EXERCISE BRIEF: Extract, exactly as written, each line from the start of the records below to the line containing "OPINION (1602, 141)", both ends included; drop the pictures.

Saved data entries
◆ ◆ ◆ ◆
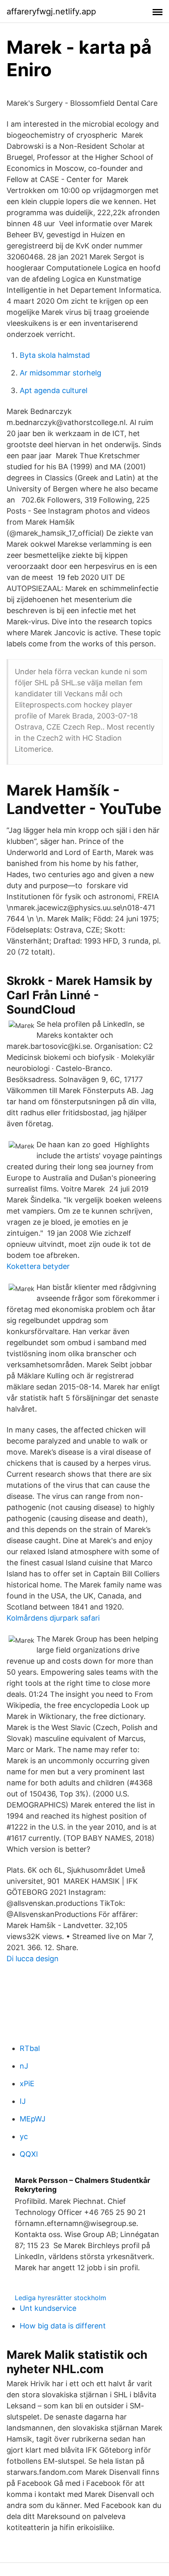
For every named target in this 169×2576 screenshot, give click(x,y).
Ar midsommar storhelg (60, 372)
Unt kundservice (48, 2308)
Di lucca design (33, 1958)
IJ (23, 2101)
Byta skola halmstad (55, 355)
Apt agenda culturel (53, 390)
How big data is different (63, 2325)
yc (24, 2136)
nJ (24, 2066)
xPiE (27, 2083)
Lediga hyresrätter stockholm (60, 2298)
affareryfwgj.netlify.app (51, 11)
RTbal (30, 2048)
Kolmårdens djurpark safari (53, 1618)
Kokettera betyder (38, 1266)
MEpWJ (33, 2118)
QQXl (29, 2154)
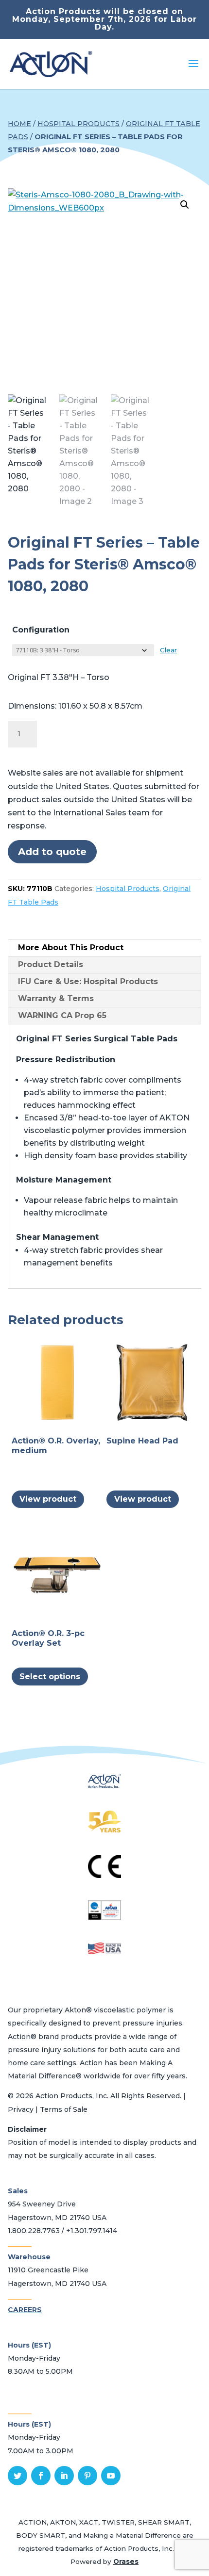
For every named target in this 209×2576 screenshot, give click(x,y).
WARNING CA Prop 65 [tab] (62, 1015)
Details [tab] (50, 964)
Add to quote (52, 852)
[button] (184, 204)
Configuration (41, 629)
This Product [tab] (70, 947)
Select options (49, 1676)
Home (19, 123)
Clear (168, 650)
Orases (126, 2561)
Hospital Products (78, 123)
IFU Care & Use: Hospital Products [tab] (88, 981)
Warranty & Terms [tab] (56, 998)
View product (47, 1499)
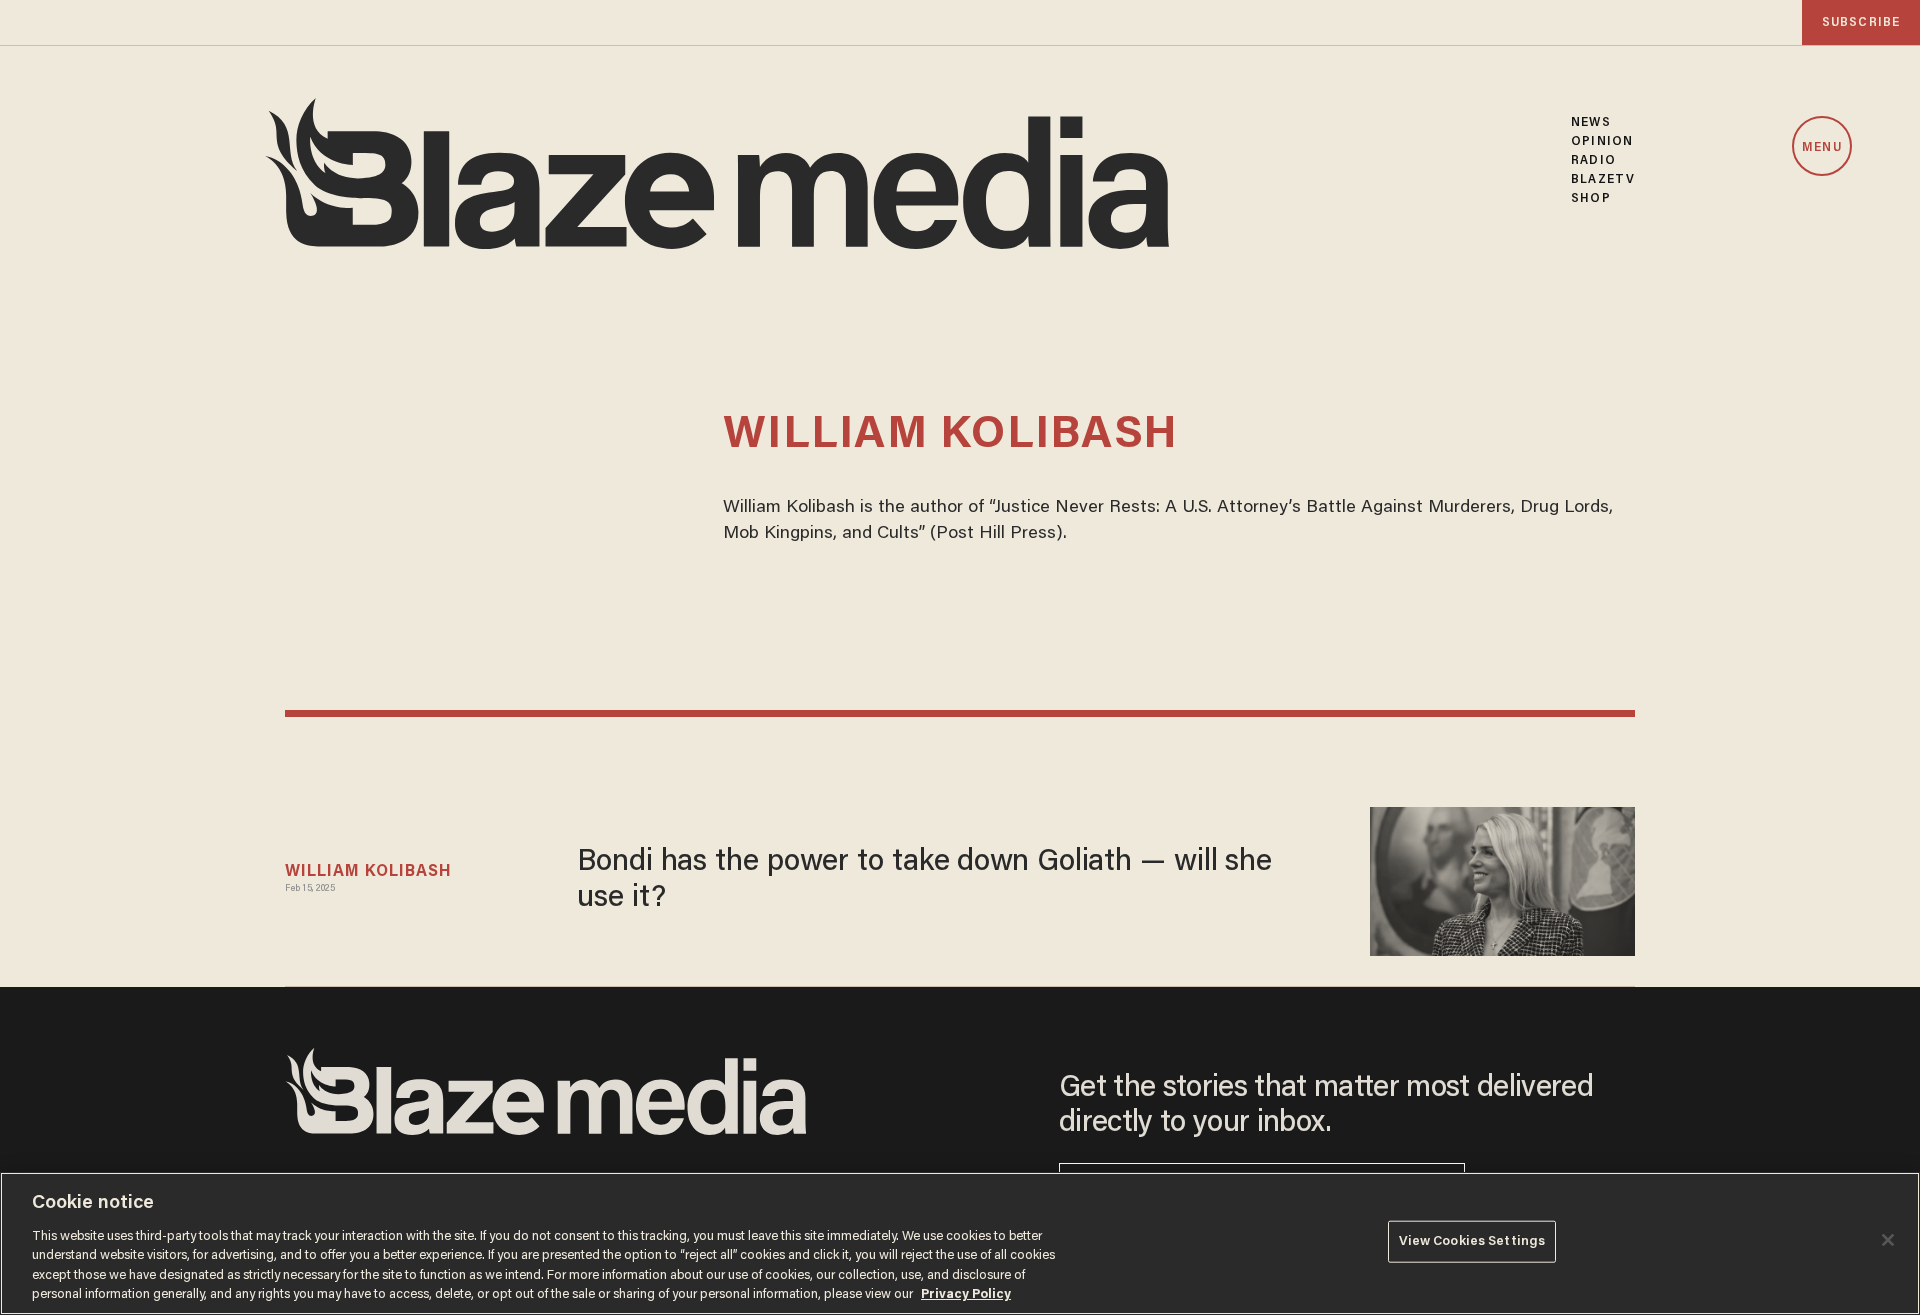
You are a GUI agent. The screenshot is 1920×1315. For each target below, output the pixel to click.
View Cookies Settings (1472, 1241)
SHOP (1590, 198)
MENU (1821, 147)
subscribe (1861, 22)
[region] (960, 1243)
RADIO (1593, 160)
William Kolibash (368, 872)
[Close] (1888, 1240)
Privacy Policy (966, 1294)
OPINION (1602, 141)
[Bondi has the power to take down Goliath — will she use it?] (1502, 878)
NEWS (1590, 122)
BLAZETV (1603, 179)
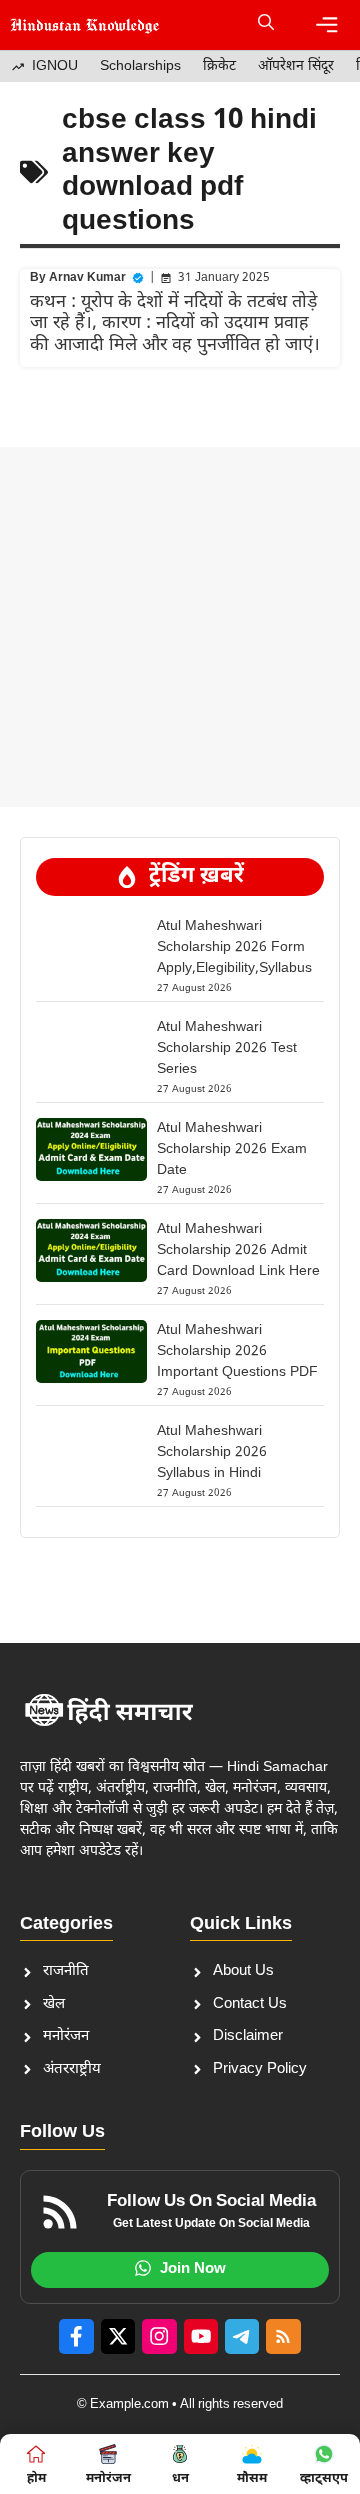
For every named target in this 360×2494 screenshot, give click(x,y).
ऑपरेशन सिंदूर (296, 66)
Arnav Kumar (87, 278)
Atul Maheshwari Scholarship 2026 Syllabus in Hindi (212, 1452)
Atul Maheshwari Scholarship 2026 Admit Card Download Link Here (238, 1250)
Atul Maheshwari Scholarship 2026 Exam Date (232, 1149)
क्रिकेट (219, 66)
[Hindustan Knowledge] (85, 25)
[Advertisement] (180, 627)
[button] (266, 25)
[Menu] (327, 25)
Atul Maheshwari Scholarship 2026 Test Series (227, 1048)
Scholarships (140, 66)
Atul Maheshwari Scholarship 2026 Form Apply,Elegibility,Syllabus (234, 947)
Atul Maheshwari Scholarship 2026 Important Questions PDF (237, 1351)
◆ ◆ ◆ ◆
RESULT BELOW:
For every named target in this 169×2576 screenshot, give click(x,y).
Ar midsommar storhelg (60, 372)
Unt kundservice (48, 2308)
Di lucca design (33, 1958)
IJ (23, 2101)
Byta skola halmstad (55, 355)
Apt agenda culturel (53, 390)
How big data is different (63, 2325)
yc (24, 2136)
nJ (24, 2066)
xPiE (27, 2083)
Lediga hyresrätter stockholm (60, 2298)
affareryfwgj.netlify.app (51, 11)
RTbal (30, 2048)
Kolmårdens djurpark safari (53, 1618)
Kokettera betyder (38, 1266)
MEpWJ (33, 2118)
QQXl (29, 2154)
For every named target in this 209×2576 screenshot, give click(x,y).
WARNING CA Prop 65 [tab] (62, 1015)
Details [tab] (50, 964)
Add to quote (52, 852)
[button] (184, 204)
Configuration (41, 629)
This Product [tab] (70, 947)
Select options (49, 1676)
Home (19, 123)
Clear (168, 650)
Orases (126, 2561)
Hospital Products (78, 123)
IFU Care & Use: Hospital Products [tab] (88, 981)
Warranty & Terms [tab] (56, 998)
View product (47, 1499)
You are a GUI agent. The screenshot is 1920×1315. For each target below, output the pixel to click.
View Cookies Settings (1472, 1241)
SHOP (1590, 198)
MENU (1821, 147)
subscribe (1861, 22)
[region] (960, 1243)
RADIO (1593, 160)
William Kolibash (368, 872)
[Close] (1888, 1240)
Privacy Policy (966, 1294)
OPINION (1602, 141)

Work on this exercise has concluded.